ZFS Commands

From Sea of Fate
Jump to navigationJump to search

Introduction

There are lots of commands that will show and control how the ZFS pools are run on the Proxmox hosts so we need a brief guide to ZFS

What is ZFS

To understand ZFS at a technical level, you must treat it as a combined file system and logical volume manager. This integration allows the file system to be aware of the underlying disk structure, which is the core of its data integrity features.

Physical Disks (vdev members)

The base layer consists of block devices (e.g., /dev/nvme0n1). ZFS uses Copy-on-Write (CoW) at this level. When data is modified, ZFS writes the new data to a new block and then updates the pointers, rather than overwriting the old data. This prevents data corruption during power loss.

A VDEV (Virtual Device) is the mathematical arrangement of physical disks.

  • Mirror: Data is written to n disks. Read IOPS scale with the number of disks; write IOPS match a single disk.
  • RAID-Z1: Distributes data and a single parity stripe across n+1 disks. It provides n disks of capacity eg 3 16Tb HDs as Z1 will give ((3-1) x 16)32TB usable capacity or 4 x 16TB would give ((4-1) x 16) 48TB.
  • VDEV Failure: If a VDEV loses its redundancy (e.g., two disks fail in a RAID-Z1), the entire ZPool is lost because ZFS stripes data across all VDEVs in a pool (RAID 0 across VDEVs).
  • Special VDEVs: This is where things like L2ARC (Cache) or ZIL (Log) live. They are "helper" pillars for the main structure but don't contribute to the storage capacity.

ZPool (Storage Pool) The ZPool is a logical aggregation of one or more VDEVs. All VDEVs in a pool share a single "Free Space" map. Adding a new VDEV to a pool increases the pool's capacity and performance (IOPS) immediately.

  • You don't "size" a ZFS pool; it is simply the sum of its VDEVs.
  • If you add a second Mirror VDEV to an existing Pool, the Pool grows instantly.

**Source material:**
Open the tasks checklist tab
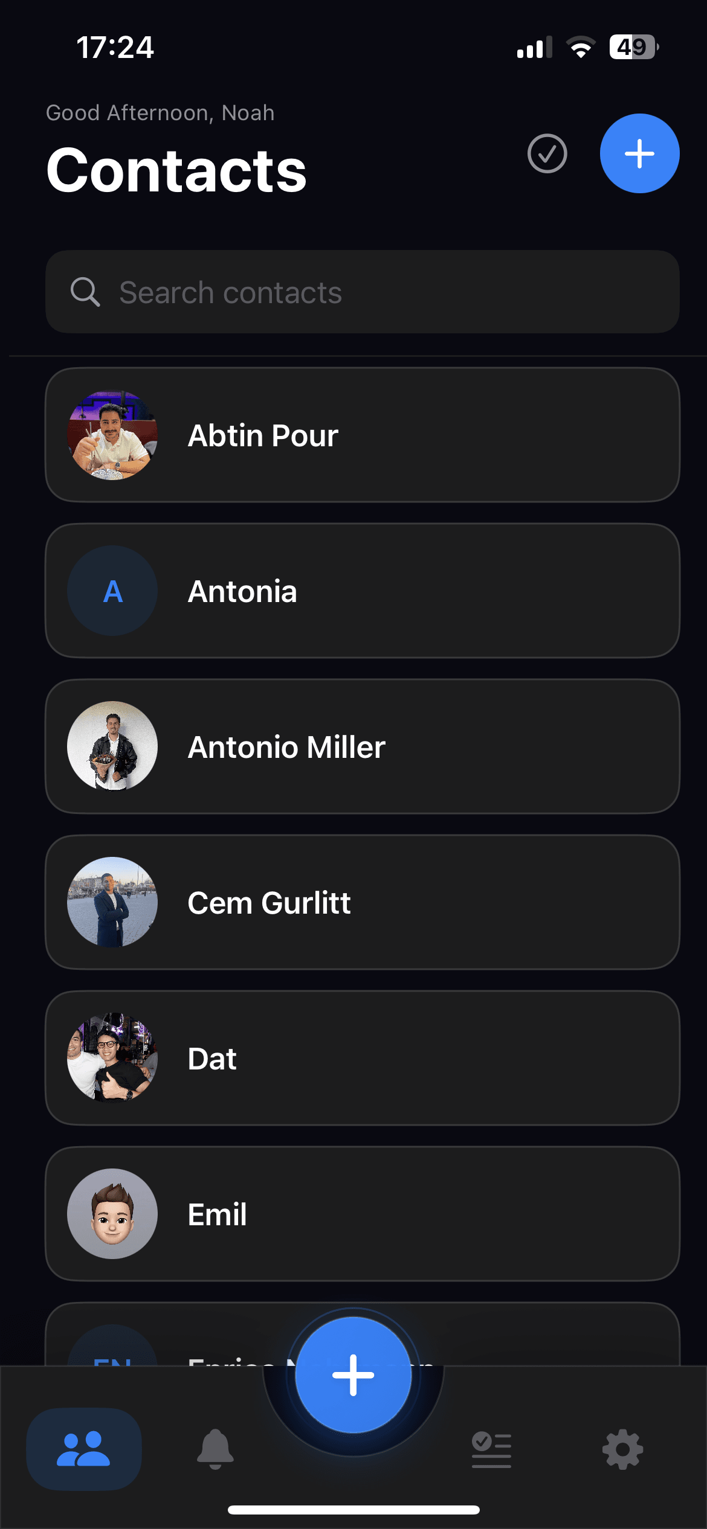707x1529 pixels. [491, 1449]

**Exercise details:** Update everything in the ZFS guide from "From Sea of" down to "Disks (vdev members)", replacing each "file system" with "filesystem".

**Response:**
From Sea of Fate
Jump to navigationJump to search

Introduction

There are lots of commands that will show and control how the ZFS pools are run on the Proxmox hosts so we need a brief guide to ZFS

What is ZFS

To understand ZFS at a technical level, you must treat it as a combined filesystem and logical volume manager. This integration allows the filesystem to be aware of the underlying disk structure, which is the core of its data integrity features.

Physical Disks (vdev members)